Contam que havia um oficial muito
exigente e perfeccionista, por nome Cunninghan (se pronuncia câningam). Ele
tinha a função de delegar tarefas às centenas de forasteiros oriundos das mais
diversas cidades potiguares, que vinham tentar a vida na “Canaã de Parnamirim”.
Tais figuras, nascidas e criadas em ambiente rural, tosco e descansado, viam-se,
de repente, num ambiente onde tudo era novidade. Os americanos chegaram aqui com
uma caixa cheia de coisas inéditas. Era outra tecnologia. No aspecto
profissional, exigia-se muita agilidade e contínuo cumprimento de metas.
Difícil para quem não era habituado a qualquer tipo de exigência. Dramático
para quem não abria mão da sesta depois do almoço. Terrível para quem até então
só manejava a enxada e outros serviços pesados.

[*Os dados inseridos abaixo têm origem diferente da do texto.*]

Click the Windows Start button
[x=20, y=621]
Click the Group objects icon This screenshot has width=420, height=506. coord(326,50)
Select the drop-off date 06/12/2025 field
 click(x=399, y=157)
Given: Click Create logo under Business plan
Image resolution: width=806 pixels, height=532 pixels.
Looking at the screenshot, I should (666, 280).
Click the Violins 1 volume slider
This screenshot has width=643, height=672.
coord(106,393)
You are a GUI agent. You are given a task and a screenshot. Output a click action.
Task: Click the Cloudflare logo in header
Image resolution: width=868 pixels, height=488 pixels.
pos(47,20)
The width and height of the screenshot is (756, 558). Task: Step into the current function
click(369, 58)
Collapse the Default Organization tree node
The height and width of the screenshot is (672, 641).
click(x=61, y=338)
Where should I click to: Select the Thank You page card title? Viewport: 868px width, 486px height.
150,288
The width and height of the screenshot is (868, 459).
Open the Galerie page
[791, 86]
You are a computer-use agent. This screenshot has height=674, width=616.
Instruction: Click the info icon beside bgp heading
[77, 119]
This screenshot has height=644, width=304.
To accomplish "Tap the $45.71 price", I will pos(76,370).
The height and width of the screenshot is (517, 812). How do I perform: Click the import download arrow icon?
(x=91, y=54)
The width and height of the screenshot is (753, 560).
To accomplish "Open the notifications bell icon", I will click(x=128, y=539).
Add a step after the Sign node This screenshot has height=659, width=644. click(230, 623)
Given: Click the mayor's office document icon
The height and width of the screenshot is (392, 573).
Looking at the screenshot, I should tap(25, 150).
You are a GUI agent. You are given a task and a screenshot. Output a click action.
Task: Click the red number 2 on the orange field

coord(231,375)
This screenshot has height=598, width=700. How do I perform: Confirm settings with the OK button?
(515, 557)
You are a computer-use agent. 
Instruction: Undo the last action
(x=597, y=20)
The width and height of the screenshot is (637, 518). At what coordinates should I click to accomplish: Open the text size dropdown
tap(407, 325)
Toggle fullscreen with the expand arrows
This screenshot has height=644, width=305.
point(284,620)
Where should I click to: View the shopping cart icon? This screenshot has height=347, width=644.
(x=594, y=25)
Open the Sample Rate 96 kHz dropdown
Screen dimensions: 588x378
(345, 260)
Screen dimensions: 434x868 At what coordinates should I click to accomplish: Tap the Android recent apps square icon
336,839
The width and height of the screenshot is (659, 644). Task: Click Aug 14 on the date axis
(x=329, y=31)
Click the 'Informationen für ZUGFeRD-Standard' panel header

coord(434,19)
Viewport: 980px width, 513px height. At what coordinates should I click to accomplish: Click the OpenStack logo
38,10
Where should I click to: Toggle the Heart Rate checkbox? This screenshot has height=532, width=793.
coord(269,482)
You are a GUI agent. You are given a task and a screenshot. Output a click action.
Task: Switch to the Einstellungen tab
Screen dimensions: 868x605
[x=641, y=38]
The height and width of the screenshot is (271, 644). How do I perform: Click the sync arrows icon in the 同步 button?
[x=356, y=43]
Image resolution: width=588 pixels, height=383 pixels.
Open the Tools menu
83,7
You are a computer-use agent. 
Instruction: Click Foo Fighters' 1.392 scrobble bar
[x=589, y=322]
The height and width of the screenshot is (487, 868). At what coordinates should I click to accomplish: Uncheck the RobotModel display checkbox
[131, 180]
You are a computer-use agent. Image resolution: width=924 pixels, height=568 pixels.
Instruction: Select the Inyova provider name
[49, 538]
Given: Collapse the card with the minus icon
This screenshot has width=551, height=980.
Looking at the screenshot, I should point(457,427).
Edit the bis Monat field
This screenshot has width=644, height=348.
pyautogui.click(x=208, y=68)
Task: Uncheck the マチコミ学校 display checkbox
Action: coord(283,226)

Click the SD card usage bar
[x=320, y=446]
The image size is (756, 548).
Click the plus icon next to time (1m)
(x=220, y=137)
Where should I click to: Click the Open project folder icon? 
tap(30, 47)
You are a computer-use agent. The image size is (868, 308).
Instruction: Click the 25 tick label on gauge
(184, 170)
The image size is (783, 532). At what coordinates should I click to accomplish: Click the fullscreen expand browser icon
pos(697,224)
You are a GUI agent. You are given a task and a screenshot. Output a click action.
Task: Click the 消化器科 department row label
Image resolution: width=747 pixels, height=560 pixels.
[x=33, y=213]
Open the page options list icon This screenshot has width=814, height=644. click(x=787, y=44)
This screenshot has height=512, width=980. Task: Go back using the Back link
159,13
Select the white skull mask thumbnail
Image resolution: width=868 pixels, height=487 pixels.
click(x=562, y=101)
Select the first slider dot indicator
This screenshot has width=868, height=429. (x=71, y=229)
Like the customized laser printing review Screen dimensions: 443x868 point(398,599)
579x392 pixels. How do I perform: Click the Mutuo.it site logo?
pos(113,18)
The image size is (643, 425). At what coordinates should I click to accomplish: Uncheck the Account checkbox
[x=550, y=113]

Os equipamentos trazidos pelos yankees
soavam totalmente estranhos para os norte-rio-grandenses. Havia muita
dificuldade para lidar com as ferramentas que eles viam pela primeira vez; a
palavra de ordem era atenção. Não bastasse, o português macarrônico dos
americanos exigia-se atenção dobrada. Logo o oficial Cunninghan estava sempre
irritado, corrigindo os mínimos deslizes dos potiguares. E sua irritação
irritava os trabalhadores que precisavam engolir uma enxada diariamente para
suportar Cunninghan.
Não demorou muito a peonada adquiriu
uma antipatia terrível contra Cunninghan,
associando o seu nome a tudo o que incomodava. “Lá vem caningui”, “lá vem
caningo”, ‘lá vem caningan” e, devagarinho o nome se marchetou “lá vem aquele
“caningado!” e por caningado ficou. Quando estavam apenas entre eles, diziam:
“deixe de ser caningado”, como se dissessem deixe de agir como o Canninghan.
Logo o tal militar tornou-se intragável. Só de vê-lo os nativos contavam até
mil.
Já ouvi palestrante jurar de pés juntos
que a palavra foi parida em Parnamirim, na dita Base Aérea. Muitos justificam
essa gênese com foros de verdade inquestionável. Em 2013, conversando com o músico parnamirinense
Ismael Dumangue, ele disse que sua avó usava tal expressão com frequência, por
sua vez, herdada da sua bisavó. Só nesse testemunho se constata uma trajetória
de mais de quase cem anos de existência da dita palavra. A informação, por si,
derruba a tese da Base Aérea, aparecida na década de 1942, mas, hoje, dei o
cheque-mate no enigma. Será?
Eu me encontrava no Instituto
Ludovicus, quando Daliana Cascudo me presenteou com a Revista da Academia
Norte-Rio-Grandense de Letras nº 45. Lendo-a, deparei-me com um texto do
escritor Marcel Lúcio, professor do IFRN – Cidade Alta, intitulado “Percurso na
poesia de Mário de Andrade”.
Ele comenta sobre algumas obras do
célebre autor de Macunaíma, dentre elas “Clã do Jabuti”, publicado em 1927. A
referida obra traz um poema de 10 estrofes, denominado: “Coco do major”. É nele
que encontramos a explicação para o enigma do caningado. Logo na primeira
estrofe está escrito:
O major Venâncio da Silva
Guarda as filhas com olho e ferrolho,
Que vidinha mais caningada
- seu mano –
Elas levam no engenho do velho.
Observe que o sentido da palavra “caningado”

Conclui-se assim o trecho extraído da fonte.